How can I enable/disable the API policy(using policy property “true/false”) at runtime? I have not been able to locate a Management API which can perform such an update.

I am aware that the config.json in the Apigee Maven build can update this property and it works perfectly. However, the Maven build generates a new proxy version and deploys it to the runtime.

I prefer a solution which does not generate a new build.

Any suggestions on how the above can be implemented? As an alternative, I plan to implement the above scenario by using a flag in the KVM and enabling/disabling the policy by inspecting the flag.

Is there a way in which the policy property can be leveraged?

Regards,

Ravi

0 9 1,228
9 REPLIES 9

@ravi kumar karlapudi , Why not use policy conditions to execute or not execute a particular policy based on flow variables ?

@Anil Sagar i have to do it on demand basis.

Can you explain "on demand basis"? ... Any change to the policy configuration requires deploying the updated proxy to take effect. So changing those configurations might not be a good idea. If you could describe your use-case, it will help us see if there is a way to do it.

@sudheendra, My use-case is, the proxy is made available to client (with the API Key validation disabled), some time down the line when the client is ready to send the API Key that time we need to do the enable the API key validation.

It's not ideal to expose an API without the API key check. However to meet you requirements, you could do this - till your clients are ready do not attach the Verify API key policy. When you think you are ready, attach the policy and redeploy. All subsequent calls validate the API key.
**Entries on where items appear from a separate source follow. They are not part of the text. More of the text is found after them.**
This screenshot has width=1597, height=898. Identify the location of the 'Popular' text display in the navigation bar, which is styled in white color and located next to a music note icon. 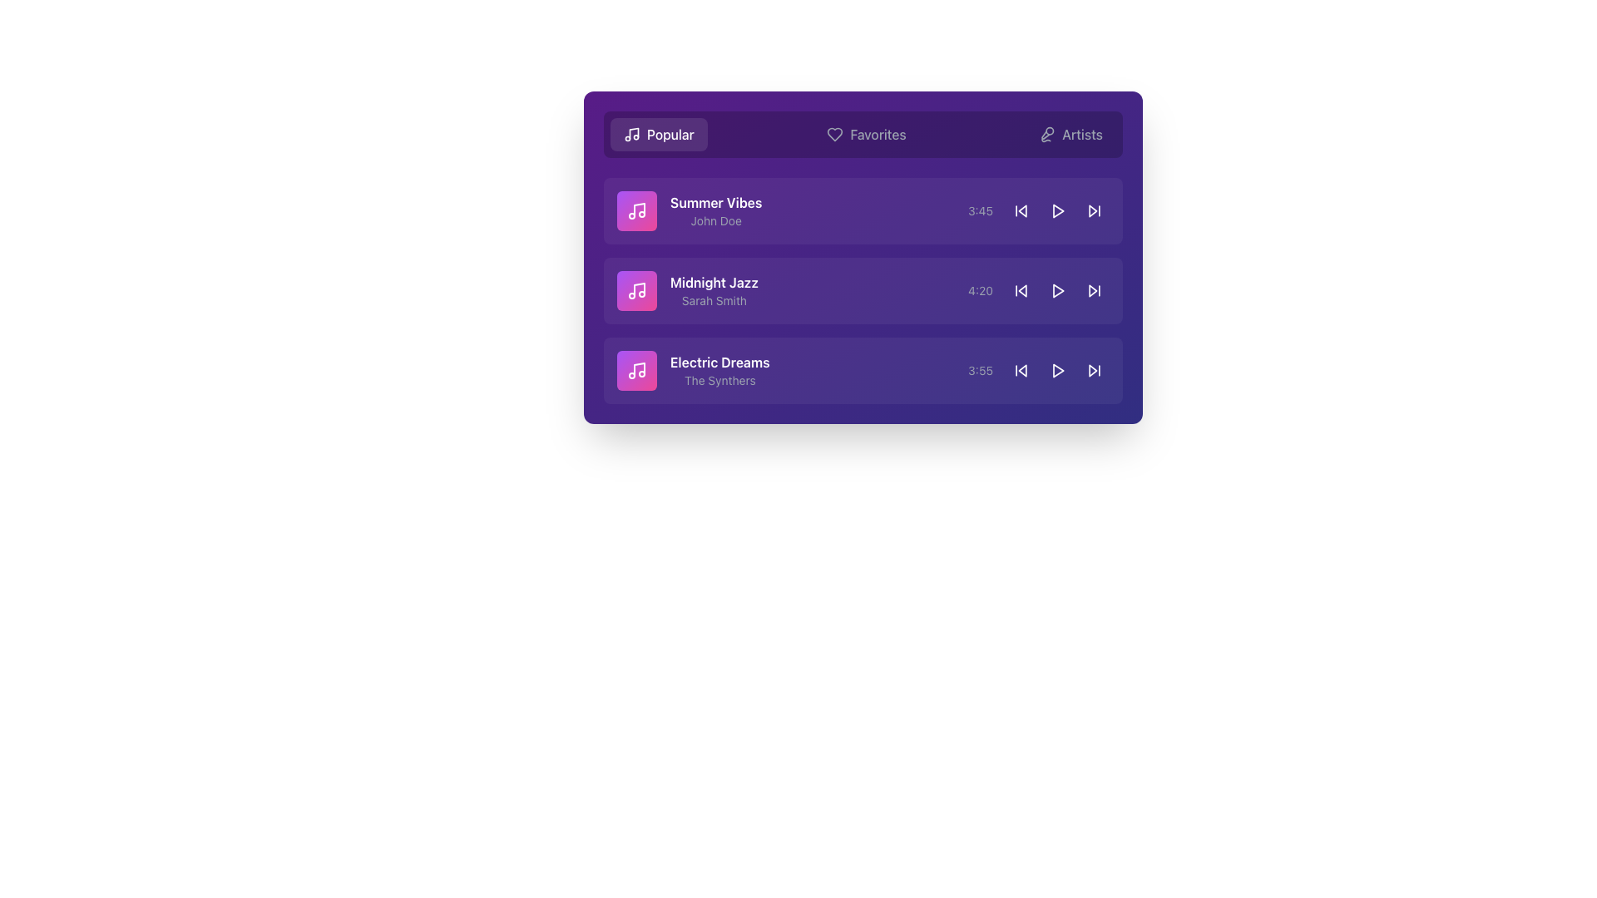
(670, 134).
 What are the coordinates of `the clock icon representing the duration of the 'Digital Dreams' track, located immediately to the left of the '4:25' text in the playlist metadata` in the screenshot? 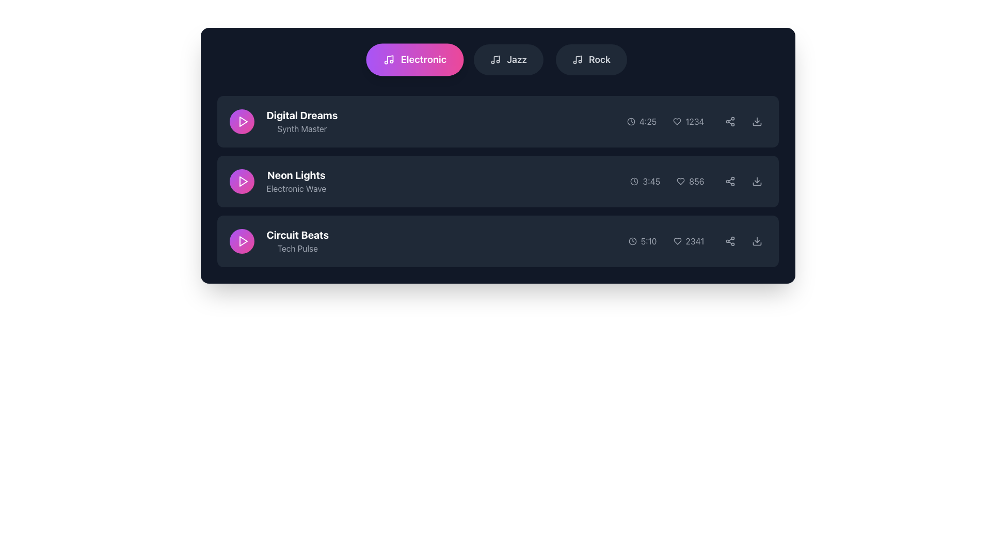 It's located at (630, 121).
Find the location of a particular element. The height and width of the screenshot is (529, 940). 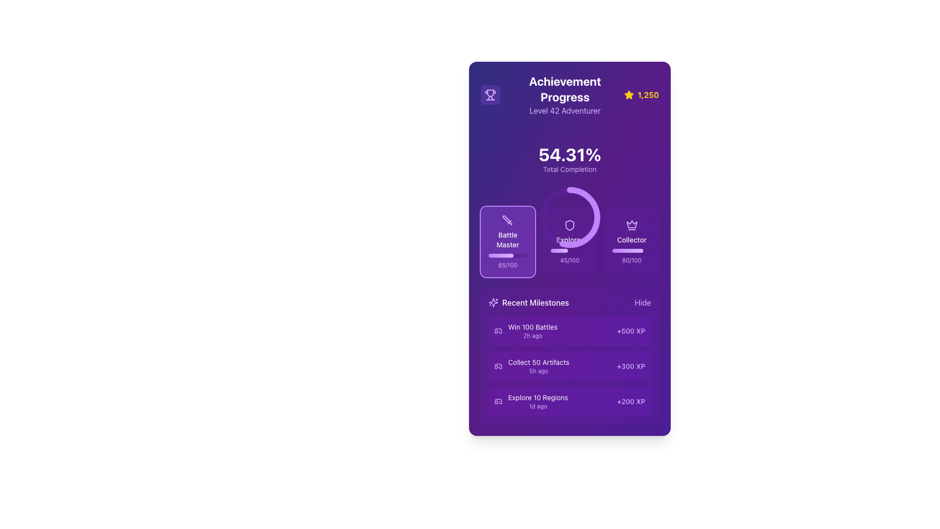

the crown icon representing the 'Collector' achievement in the Progress indicator component located in the 'Achievement Progress' section of the interface is located at coordinates (632, 241).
If this is only for a selected clients, then you could follow Dino's recommendation of wrapping policy in a conditional statement. Remove this condition when ready to send the API key.

Is there a way in which the policy property can be leveraged?
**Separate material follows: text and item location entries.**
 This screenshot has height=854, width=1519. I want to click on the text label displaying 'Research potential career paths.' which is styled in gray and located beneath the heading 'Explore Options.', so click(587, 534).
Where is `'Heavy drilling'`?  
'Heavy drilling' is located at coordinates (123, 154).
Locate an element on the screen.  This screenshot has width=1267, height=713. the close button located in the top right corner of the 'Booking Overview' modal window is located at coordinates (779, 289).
No. The "enabled" attribute on the policy works, but does not accept a variable reference. The value must be a hard-coded true or false. Example:

<VerifyAPIKey name='VerifyAPIKey-1' enabled='true'>
  <APIKey ref='request.header.key'/>
</VerifyAPIKey>

The way you have described doing it - a flag in KVM and a Condition wrapped around the policy step - is the right way.
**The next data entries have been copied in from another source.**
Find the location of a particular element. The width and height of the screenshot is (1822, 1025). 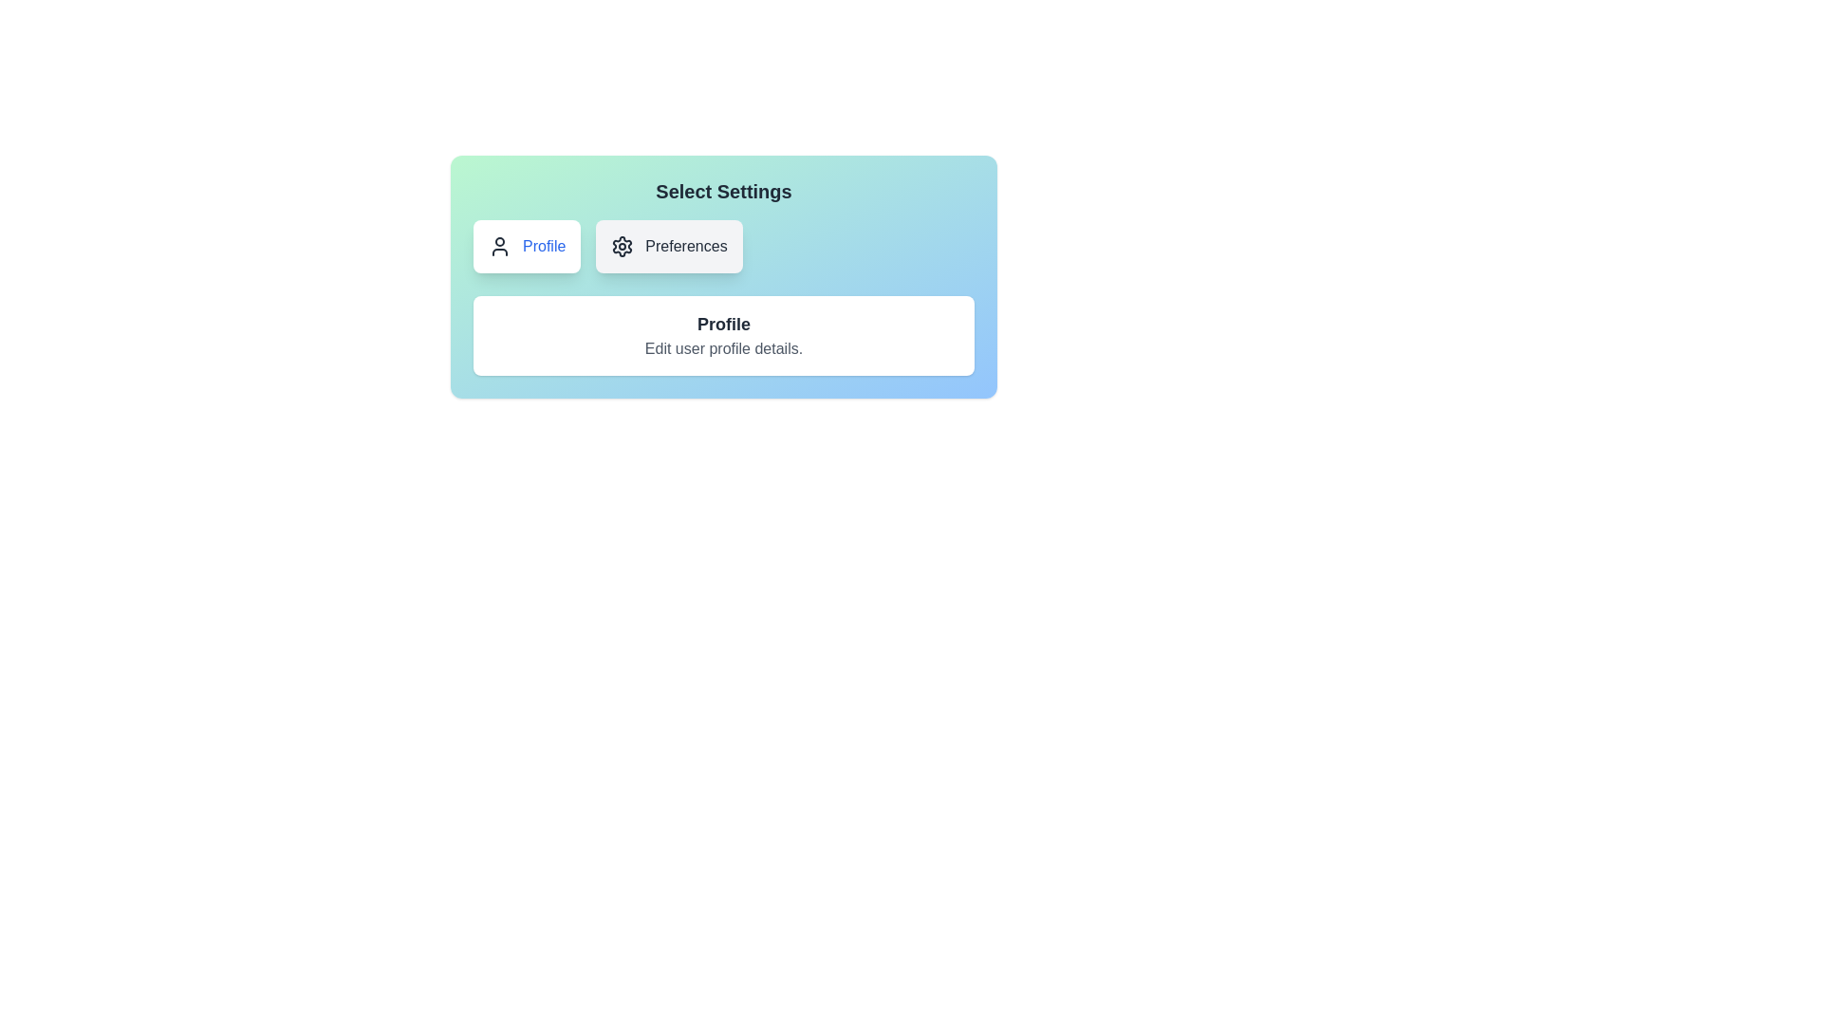

the gear-shaped icon representing settings within the 'Preferences' button is located at coordinates (622, 245).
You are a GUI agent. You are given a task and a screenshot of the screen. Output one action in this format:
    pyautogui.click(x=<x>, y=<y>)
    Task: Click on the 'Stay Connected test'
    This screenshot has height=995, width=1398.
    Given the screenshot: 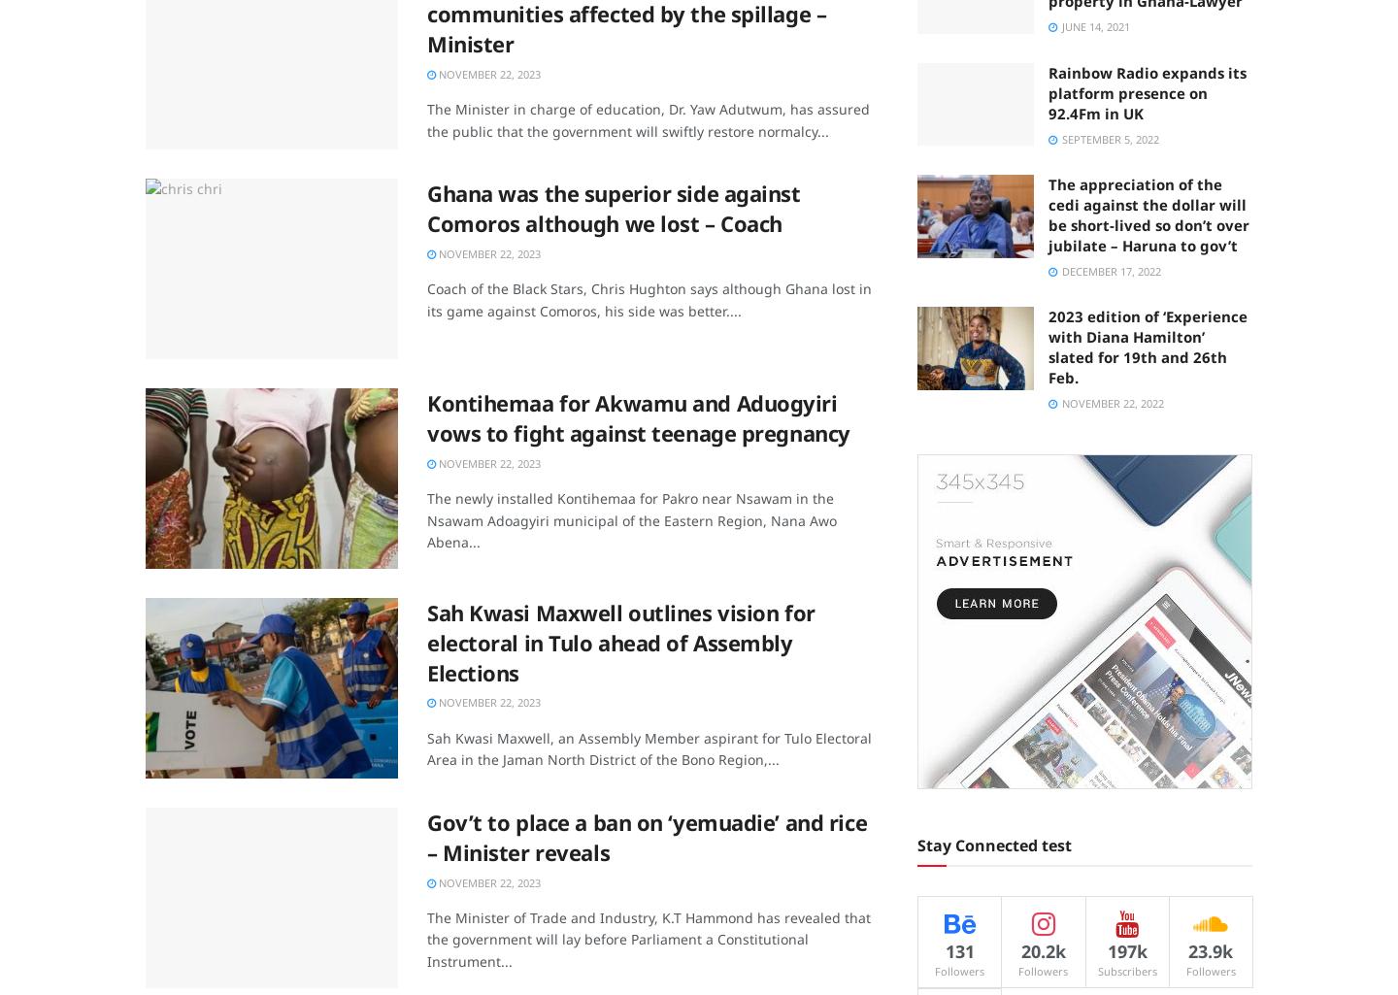 What is the action you would take?
    pyautogui.click(x=994, y=845)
Is there any problem with this approach? Is it not satisfactory for some reason?

Thanks @Dino, even i have the same opinion, i just want to check whether any other possible ways to implement.

@ravi kumar karlapudi , @Dino 's question is why do you need another way ? You still haven't answered that !

@Anil Sagar, if we use KVM - we have to use the management API to update the value and in the proxy, i have to read KVM value and execute the policy based on the condition. I wanted to avoid reading KVM value and condition check of all the requests. i wanted to know whether there is any other way to enable/disable the policy so that i can avoid the extra steps.